Cortando a frase daquele corpo:
-Claro que ajudo! Eu não estou fazendo nada.
-Ai, valeu mesmo, viu?! Sabia que poderia contar com você. [sorriram-se]
-Não dizem que amigos são pra essas coisas?
Sorriram-se, novamente, um corpo olhando para o outro. Há uma pequena pausa que perdura por uns instantes, mas que para os dois corpos soa como uma pequena eternidade. Até que um corpo disse para o outro corpo:
-Pois então, me explica o que devo fazer.
Um corpo explicou ao outro e assim passaram algumas horas. Cada corpo inclinado em seu objetivo. Entre risos, uma conversa inacabável sobre todos os assuntos ao mesmo tempo. Entediaram-se os dois corpos com o trabalho.
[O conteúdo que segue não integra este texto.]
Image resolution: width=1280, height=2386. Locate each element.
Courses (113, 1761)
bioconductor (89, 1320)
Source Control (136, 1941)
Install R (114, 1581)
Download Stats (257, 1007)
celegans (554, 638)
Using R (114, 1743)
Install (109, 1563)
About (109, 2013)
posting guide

Quando já exaustos, às tantas da madrugada, já a base de cafés, um corpo colocou-se retesado sobre o chão, cabeça sobre uma almofada. Convidou o outro corpo a fazer o mesmo. O outro corpo fez. A conversa ficou densa, lenta, até que resolveram de modo quase telepático parar. Silêncio.
Dois corpos e um lençol. O frio, que entrava pela janela que não fora fechada por preguiça mútua, fez com que um corpo dividisse o lençol com o outro. Aproximaram-se. Mais. Era tão estranhamente esperado aquele momento, mas, ao mesmo tempo, Pairava sobre suas cabeças uma atmosfera um tanto pesada. Permaneceram os dois corpos retesados. Estáticos sobre o tapete do apartamento.
 Dentro de si, uma revolução de sentimentos e estímulos. Era como que sempre quisesse aquilo. Porém nunca houvera momento. Coragem, melhor dizendo, para tal. O corpo alheio também esperava por isso, mas não sabia. Por vezes esboçava algum gosto por aquilo e bem que provocava. É verdade.
Eram dois corpos. Um de costas pro outro. O silêncio do mundo era entrecortado pela respiração profunda dos dois. Suas costas dançavam aos tremores de suas pulsações. Simultaneamente, resolveram se virar e falar algo. Seus rostos agora se encontravam frente a frente. E permaneceram inertes. Calados. Cada um sentindo somente o quente da respiração do outro em suas têmporas. Esboçaram um meio sorriso, um entrando nos olhos do outro.  E assim ficaram por segundos. Até que, um dos corpos deixou escapar:
-Engraçado...
O outro corpo complementou:
- Engraçado e estranho.
-Obrigado.
-Obrigado? Eu não. Por vontade própria.
Depois de ouvir a resposta, sua face avermelhou de tal forma que parecia pegar fogo. Abaixou as vistas e riu-se. O outro corpo, percebendo a reação deste corpo, dispara:
-Você é tão transparente quanto água. Fica com vergonha não. Sabe que eu tô com uma vontade de...
- Você também?
-Eu também o quê?
-Você também tem vontade?
-Muita.
- E por que não disse antes?
- Ah, não sei. Talvez porque você não havia me perguntado.
Riram os dois corpos.
-E agora, o que a gente faz?
-Isso:







Nada mais tinha importância naquele dia, naquele apartamento, naquela cidade. Era um mundo novo, suspenso, etéreo, tátil. Um mundo de sentidos. Entre os dois corpos o surgimento de uma nova era. Era uma gênese dual. Os dois corpos entrelaçados sobre o tapete do apartamento fizeram o dia amanhecer, como todos os dias. Só que bem mais tarde.